Not the person you’re responding to, but I’m careful with what I share with people.
I once had someone share something rather personal, followed up with a comment that they suspected I’ve had similar experiences.
The reason? The language and phrases I use when referencing parents. Nothing negative per se, but the way in which I refer to them (example: my mother) and others. I was giving away more than I realized.
Which wasn’t so much of a concern in this context, but I’m more away of it now around people I don’t know especially.
(This comment actually puts me a little outside of my normal personal opsec, but I’m going to let it stand here)
Even something as simple as a single word can give away absurd amounts of information about us.
I used to be ashamed of my nationality and actively tried to hide it. I was very successful at it too, never had a single person identify me... Until I tried playing an MMORPG I used to play when I was a kid and was still learning English. Long story short, I misspelled the name of an item because of my childhood memories. Turns out that mistake was very specific to people of my country.
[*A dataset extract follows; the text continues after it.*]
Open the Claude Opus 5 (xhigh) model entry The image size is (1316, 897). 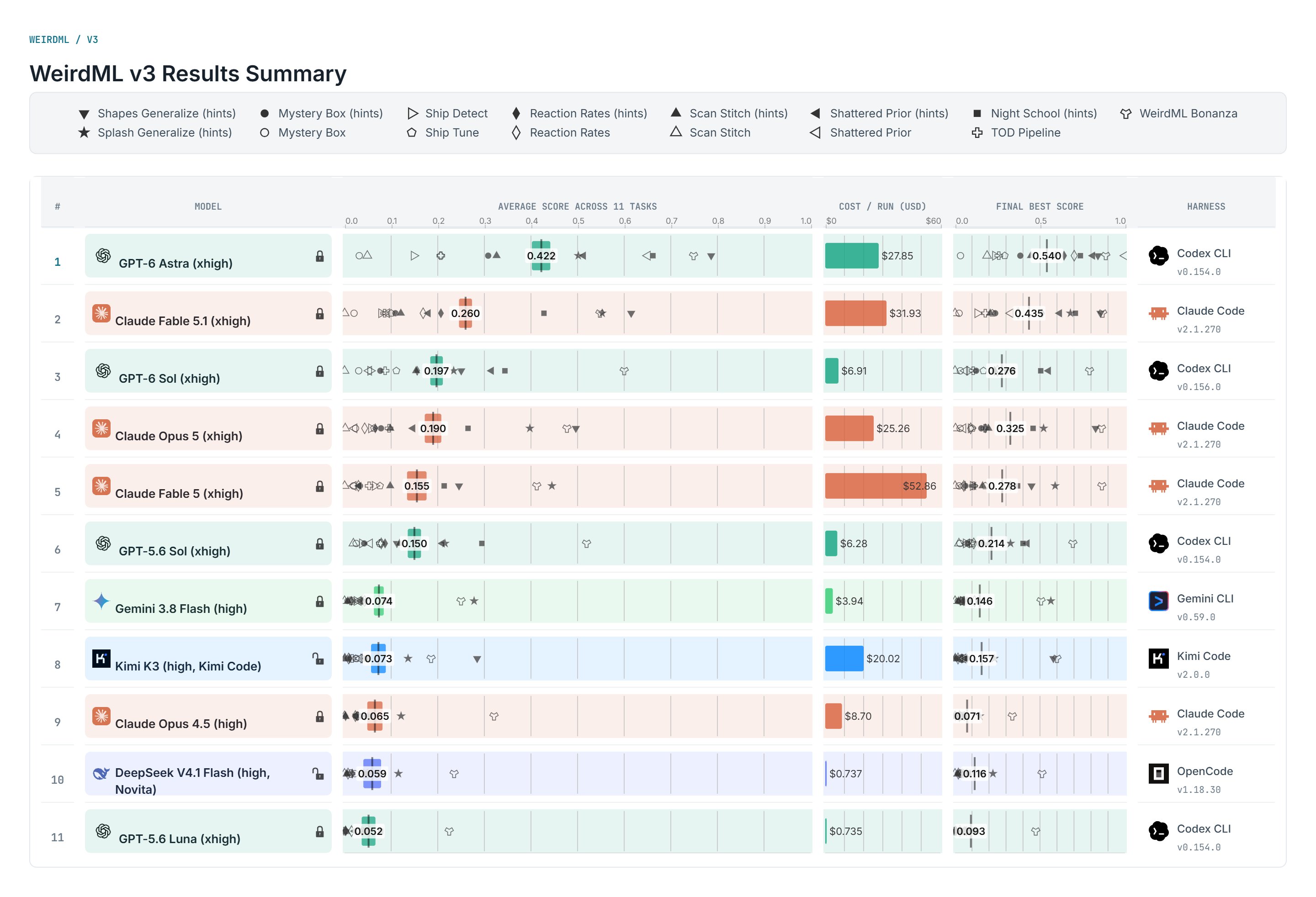tap(208, 428)
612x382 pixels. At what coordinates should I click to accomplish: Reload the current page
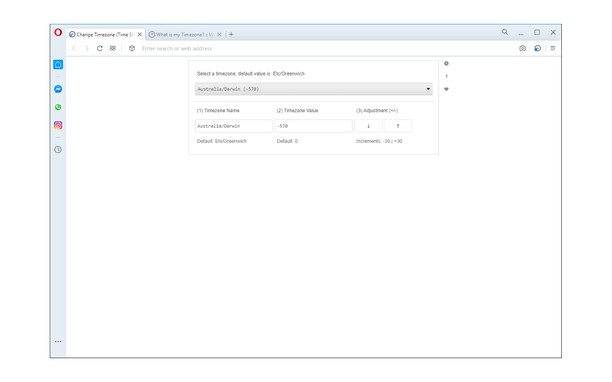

I once had my nationality "leak" just by the specific addition I chose when ordering a specific hamburger-like dish at a food-stall. Something akin to choosing to put mustard on a hot-dog kind of situation. The person looked at me, knew, got confused as I had a perfectly neutral and non-native accent, and then just had to ask to confirm their suspicion.
Yeah I think about this a lot. How much unspoken personal trauma lurks beneath anger online. When someone is angry at something anything could be a root cause but it isnt appropriate for onlookers to speculate or authors to be too open about, so it passes unnoticed. I feel all that tends to be absorbed in a two-steps-removed way through sensationalist headlines and related screeds and we don't think about the origins. Of course I can only speculate if this is true so it is no wonder we don't. The old adage is "their anger is about them not you" but although I lean towards this explanation it sounds like a necessary assumption sometimes.
I saw a comment from a foster parent that said we would find a cure for cancer before we find a cure for childhood trauma.
just because the internet datamining bots don't care doesn't mean they won't create hyper-accurate portraits of your personal life, that can and likely will be sold, hacked, or leaked.
you have 0 reason to think they'll respect your life, and less reason to help them make money off of your misery. at least with a throwaway and some marginal protections like a VPN and browser fingerprint obfuscation you can feel mostly secure.
Maybe for you, or others: But I have some past stuff that applies to the ACE score, and absolutely no-one knows about it. Not my spouse, family, previous partners, friends, psychiatrist, counselors, and my children certainly never will. I'll very likely take it to my grave.
I also went through the exact same thought process, then I thought I could at least share my ACE score, and yeah, no. I noticed that the OP is using a throwaway account as well.